Deploying Llama3.1 to Nvidia T4 instance (sagemaker endpoints)

#80
by mleiter - opened

When I try and deploy meta-llama/Meta-Llama-3.1-8B-Instruct to a g4dn.xlarge (Nvidia T4) with quantization enabled, I get:

RuntimeError: FlashAttention only supports Ampere GPUs or newer..

I am NOT able to use any newer GPU due to the region I am deploying a model to. I see models like unsloth SHOULD work and I get past the flash attention error, but I have also been unable to use that one for a different reason.

How can I get flash attention error to go away?

-*-*-

**To-do list:**
a: Answer these questions from the forum thread on deploying Llama3.1 to a T4 instance:
(i) Which instance type was the model deployed to?
(ii) What error message appeared?
(iii) Why can't the poster use a newer GPU?
b: For each statement, say yes or no according to the forum thread on deploying Llama3.1 to a T4 instance, and quote the words that decide it.
(i) Quantization was enabled during the deployment.
(ii) The unsloth models failed with the same flash attention error.
(iii) The poster is able to switch to a newer GPU.
c: Reproduce the part of the forum thread on deploying Llama3.1 to a T4 instance that starts at "I am NOT able" and ends at "to go away?".

**Items:**
-*-*-

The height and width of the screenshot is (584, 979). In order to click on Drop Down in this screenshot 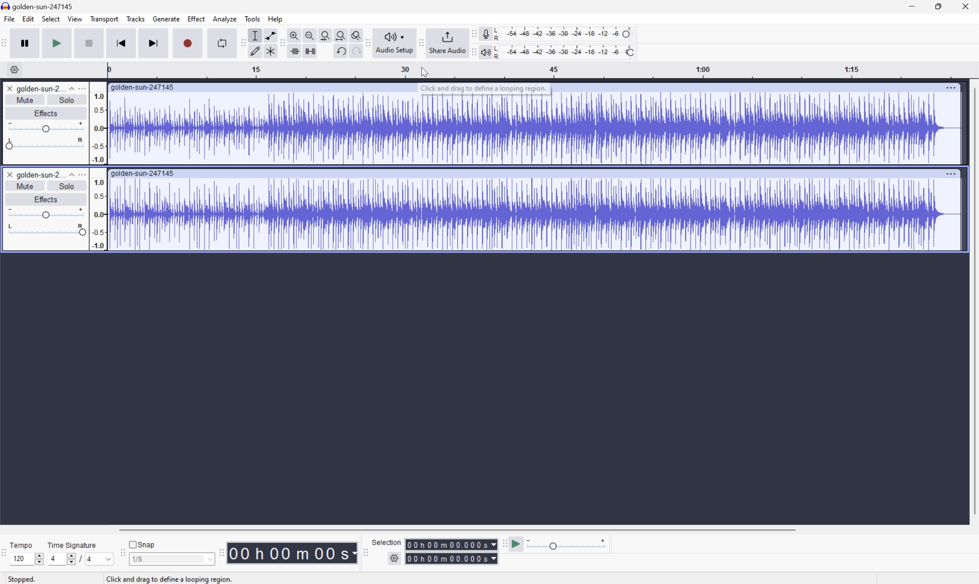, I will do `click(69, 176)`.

-*-*-

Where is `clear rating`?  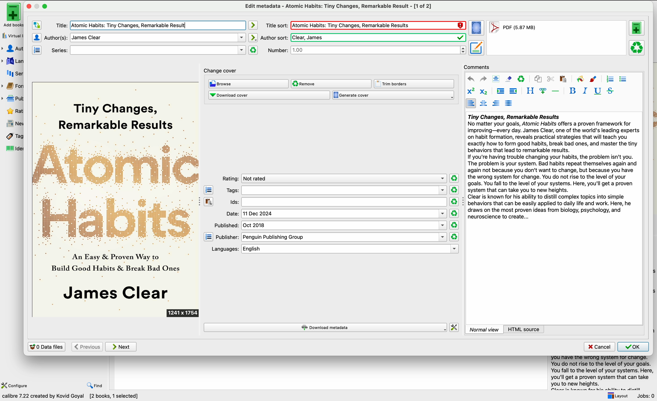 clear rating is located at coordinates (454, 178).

-*-*-

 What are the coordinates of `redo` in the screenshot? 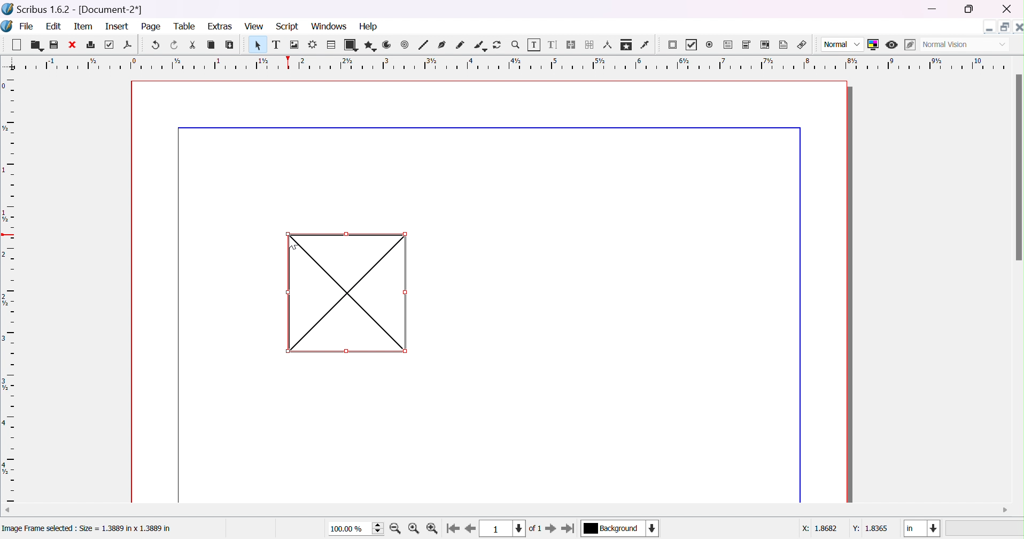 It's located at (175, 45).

-*-*-

**Task solutions:**
a:
(i) A g4dn.xlarge (Nvidia T4).
(ii) "RuntimeError: FlashAttention only supports Ampere GPUs or newer."
(iii) Because of the region the model is being deployed to.

b:
(i) Yes: "with quantization enabled"
(ii) No: "I get past the flash attention error, but I have also been unable to use that one for a different reason"
(iii) No: "I am NOT able to use any newer GPU due to the region I am deploying a model to"

c:
I am NOT able to use any newer GPU due to the region I am deploying a model to. I see models like unsloth SHOULD work and I get past the flash attention error, but I have also been unable to use that one for a different reason.

How can I get flash attention error to go away?